─── Information

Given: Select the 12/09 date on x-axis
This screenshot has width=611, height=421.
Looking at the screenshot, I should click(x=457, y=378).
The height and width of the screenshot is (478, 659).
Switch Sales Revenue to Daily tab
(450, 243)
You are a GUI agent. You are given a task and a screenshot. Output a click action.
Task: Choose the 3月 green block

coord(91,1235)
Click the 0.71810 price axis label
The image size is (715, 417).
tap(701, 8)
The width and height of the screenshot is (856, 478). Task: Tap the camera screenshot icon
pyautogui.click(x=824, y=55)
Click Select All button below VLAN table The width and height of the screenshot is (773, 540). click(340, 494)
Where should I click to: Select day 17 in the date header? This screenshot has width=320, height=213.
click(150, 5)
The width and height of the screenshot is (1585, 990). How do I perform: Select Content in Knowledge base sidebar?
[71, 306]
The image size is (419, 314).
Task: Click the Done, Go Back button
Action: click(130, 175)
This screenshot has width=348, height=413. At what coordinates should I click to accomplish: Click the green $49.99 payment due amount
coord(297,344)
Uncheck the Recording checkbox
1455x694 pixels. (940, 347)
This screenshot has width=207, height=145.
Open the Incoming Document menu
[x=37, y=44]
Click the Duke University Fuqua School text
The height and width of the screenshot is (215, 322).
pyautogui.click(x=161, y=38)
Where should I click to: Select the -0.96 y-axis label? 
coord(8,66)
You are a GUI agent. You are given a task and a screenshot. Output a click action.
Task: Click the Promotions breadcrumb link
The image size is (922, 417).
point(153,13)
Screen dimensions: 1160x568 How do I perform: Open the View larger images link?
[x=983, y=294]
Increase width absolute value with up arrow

──────

→ **Required work**: The full listing needs to be output again, exactly as it reads.

→ **Written response**:
Given: Select the 12/09 date on x-axis
This screenshot has width=611, height=421.
Looking at the screenshot, I should click(x=457, y=378).
The height and width of the screenshot is (478, 659).
Switch Sales Revenue to Daily tab
(450, 243)
You are a GUI agent. You are given a task and a screenshot. Output a click action.
Task: Choose the 3月 green block

coord(91,1235)
Click the 0.71810 price axis label
The image size is (715, 417).
tap(701, 8)
The width and height of the screenshot is (856, 478). Task: Tap the camera screenshot icon
pyautogui.click(x=824, y=55)
Click Select All button below VLAN table The width and height of the screenshot is (773, 540). click(340, 494)
Where should I click to: Select day 17 in the date header? This screenshot has width=320, height=213.
click(150, 5)
The width and height of the screenshot is (1585, 990). How do I perform: Select Content in Knowledge base sidebar?
[71, 306]
The image size is (419, 314).
Task: Click the Done, Go Back button
Action: click(130, 175)
This screenshot has width=348, height=413. At what coordinates should I click to accomplish: Click the green $49.99 payment due amount
coord(297,344)
Uncheck the Recording checkbox
1455x694 pixels. (940, 347)
This screenshot has width=207, height=145.
Open the Incoming Document menu
[x=37, y=44]
Click the Duke University Fuqua School text
The height and width of the screenshot is (215, 322).
pyautogui.click(x=161, y=38)
Where should I click to: Select the -0.96 y-axis label? 
coord(8,66)
You are a GUI agent. You are given a task and a screenshot. Output a click action.
Task: Click the Promotions breadcrumb link
The image size is (922, 417).
point(153,13)
Screen dimensions: 1160x568 How do I perform: Open the View larger images link?
[x=983, y=294]
Increase width absolute value with up arrow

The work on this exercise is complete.